Da die Schuldnerin ihren Sitz in Österreich habe, werde vermutet, dass dort auch der Mittelpunkt ihrer Interessen liege, so das LG weiter. Wenn diese Vermutung widerlegt werden solle, seien hohe Anforderungen zu stellen, um Rechtssicherheit zu gewährleisten. Nach der Rechtsprechung des Europäischen Gerichtshofs bedürfe es dafür objektiver und für Dritte erkennbarer Umstände, die belegen, dass sich der Ort der Hauptverwaltung nicht am Ort des satzungsmäßigen Sitzes befinde. Die verschiedenen Faktoren seien in ihrer Gesamtheit zu berücksichtigen. Vorliegend könne aufgrund der von der Schuldnerin einerseits und der Beschwerdeführerin andererseits vorgetragenen Argumente nicht mit ausreichender Sicherheit festgestellt werden, dass sich der COMI tatsächlich in Deutschland befinde.
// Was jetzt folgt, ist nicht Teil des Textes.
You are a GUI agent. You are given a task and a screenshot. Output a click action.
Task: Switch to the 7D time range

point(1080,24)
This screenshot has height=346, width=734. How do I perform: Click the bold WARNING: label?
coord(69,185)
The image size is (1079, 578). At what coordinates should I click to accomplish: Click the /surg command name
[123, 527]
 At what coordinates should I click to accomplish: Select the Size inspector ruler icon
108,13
Vielmehr sei kein einheitliches Bild erkennbar, so dass es nicht gerechtfertigt sei, die Vermutungswirkung zu widerlegen.
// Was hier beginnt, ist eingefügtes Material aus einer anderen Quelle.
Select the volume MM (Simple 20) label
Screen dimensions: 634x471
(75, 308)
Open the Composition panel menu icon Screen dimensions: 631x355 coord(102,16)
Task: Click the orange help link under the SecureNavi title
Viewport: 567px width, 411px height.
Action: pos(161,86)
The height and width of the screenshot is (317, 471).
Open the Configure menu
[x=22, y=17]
Ort der wesentlichen Geschäftsaktivitäten kein allein maßgebliches Kriterium

Denn der Ort, von dem aus die wesentlichen Geschäftsaktivitäten der Schuldnerin gesteuert würden, nämlich Berlin, sei kein allein maßgebliches Kriterium. Auch der Umstand, dass Air Berlin praktisch der einzige Kunde gewesen und damit der Umsatz vor allem in Deutschland erwirtschaftet worden sei, sei nicht automatisch prägend. Für den COMI in Österreich spreche, dass die Schuldnerin Büros auch in Wien unterhalte, in denen unter anderem die Finanzbuchhaltung geführt werde. Ebenso liege der Ort der zuständigen Aufsichtsbehörde in Wien, da die Schuldnerin über eine österreichische Betriebsgenehmigung verfüge und die Lufttüchtigkeit der Flugzeuge von dort aus überwacht werde. Zudem unterlägen die von der Schuldnerin geschlossenen Arbeitsverträge zu rund 80% dem österreichischen Arbeitsrecht.

Schuldnerin geht wohl auch von COMI in Österreich aus

Schließlich weise auch das eigene Verhalten der Schuldnerin darauf hin, dass sie von einem COMI in Österreich ausgehe, so das Gericht weiter. So habe sie ihre Gläubiger und die Öffentlichkeit nicht davon unterrichtet, ihren COMI nach Deutschland verlegt zu haben. Weiterhin habe sie in einem Insolvenzeröffnungsverfahren, das seit einigen Monaten auf Antrag eines Gläubigers vor dem Landgericht Korneuburg (Az.: 35 Se 323/17k) in Österreich geführt werde, dort nicht den Einwand erhoben, dass in Österreich die internationale Zuständigkeit fehle.

LG Berlin, Beschluss vom 08.01.2018 - 84 T 2/18

Redaktion beck-aktuell, 9. Januar 2018.